Principal Site Reliability Engineer
Our architecture group is looking for a Principal Site Reliability Engineer (a.k.a. Site Reliability Architect) to create frameworks that combine engineering and application development to drive operational stability. You will work with engineering and platform teams that develop and support some of the latest technologies focused on the public cloud and containers.
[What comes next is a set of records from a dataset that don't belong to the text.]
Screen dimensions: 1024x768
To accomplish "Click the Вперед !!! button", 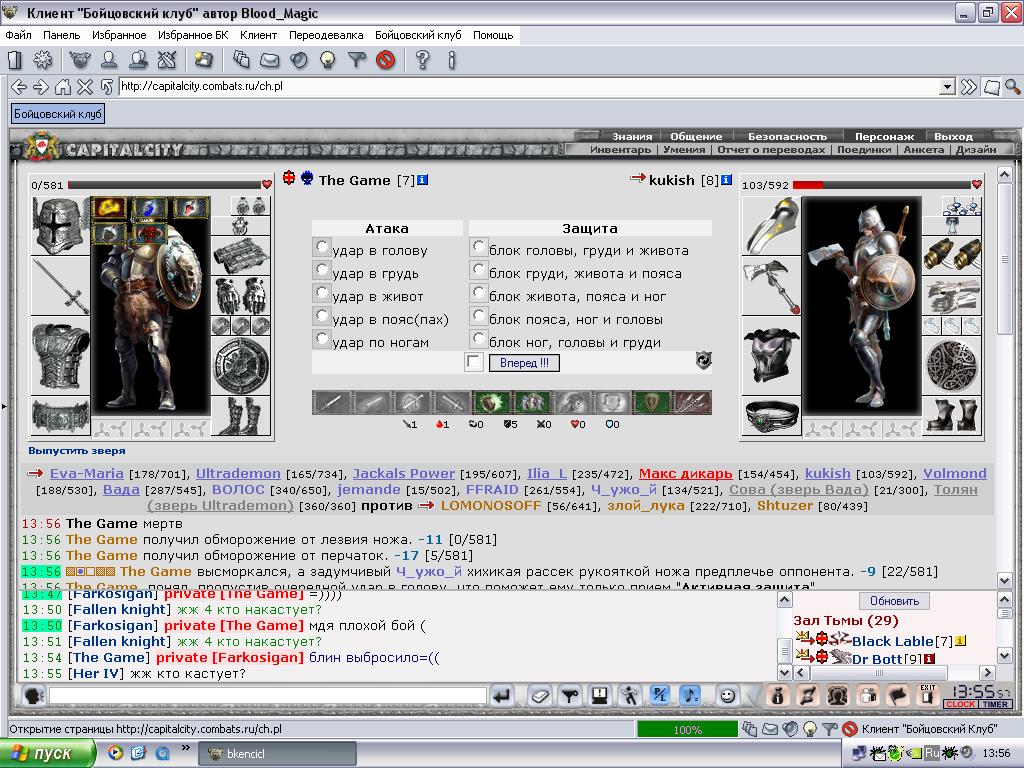I will [x=524, y=363].
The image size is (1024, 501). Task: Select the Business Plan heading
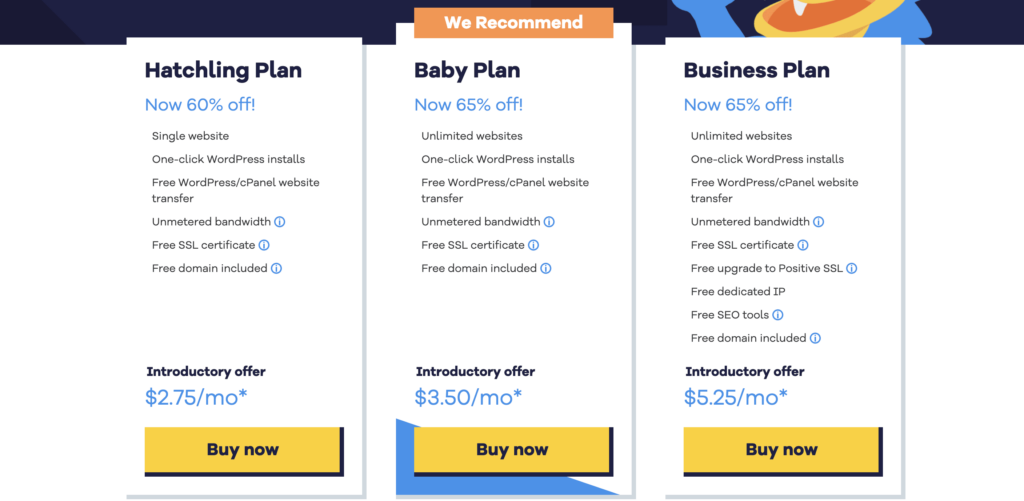[x=757, y=70]
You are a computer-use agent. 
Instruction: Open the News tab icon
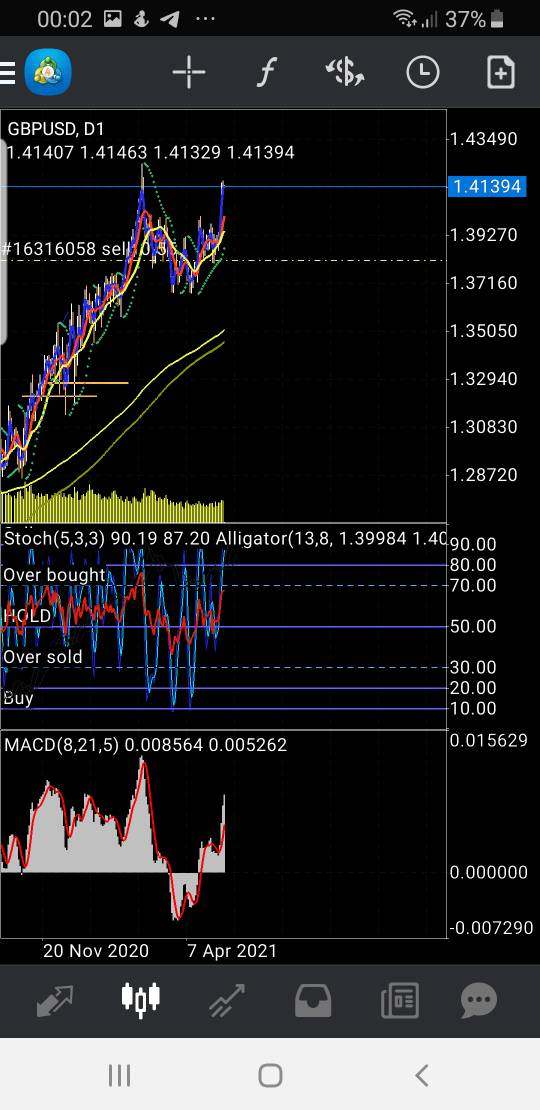pos(399,1000)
As an experienced SRE professional, you work with the core teams combining software practices and engineering to strengthen the application/system reliability along with operational support. Your hands-on knowledge in system design, application development, testing, and operational stability helps transform the way the teams are operating to ensure they deliver high-quality products. You enjoy being instrumental in establishing best practices and tooling to automate operational processes.
About the SRA role...
- This role can be filled in our Boston, MA or Portland, OR office
- Architect a new common framework to establish an SRE Model across multiple teams
- Develop new processes to prevent problem recurrence; automating response to all non-exceptional service conditions
- Enhance SLO trending and centralized reporting
- Identify opportunities to improve architecture/engineering practices
- Mentor staff to replace manual processes with automation
- Coach teams to enhance incident response handling
- Collaborate across all level of the organization to drive the SRE model
The ideal candidate has...
- Bachelor's degree in one of the following: Management Information Systems, Computer Science, Software Engineering, Technology, and/or other related fields of study
- 5+ years of experience as a Site Reliability Engineer
- Ability to apply a systematic approach to solve problems with a sense of ownership and focus
- Effective communication skills with the ability to articulate technical details to different, sometimes non-technical audiences
- Expertise in designing, analyzing and troubleshooting large-scale distributed systems
- Advanced experience in supporting enterprise container based platforms
- Experience in cloud technologies such as architecting, developing or maintaining cloud solutions in public cloud environments (AWS/GCP)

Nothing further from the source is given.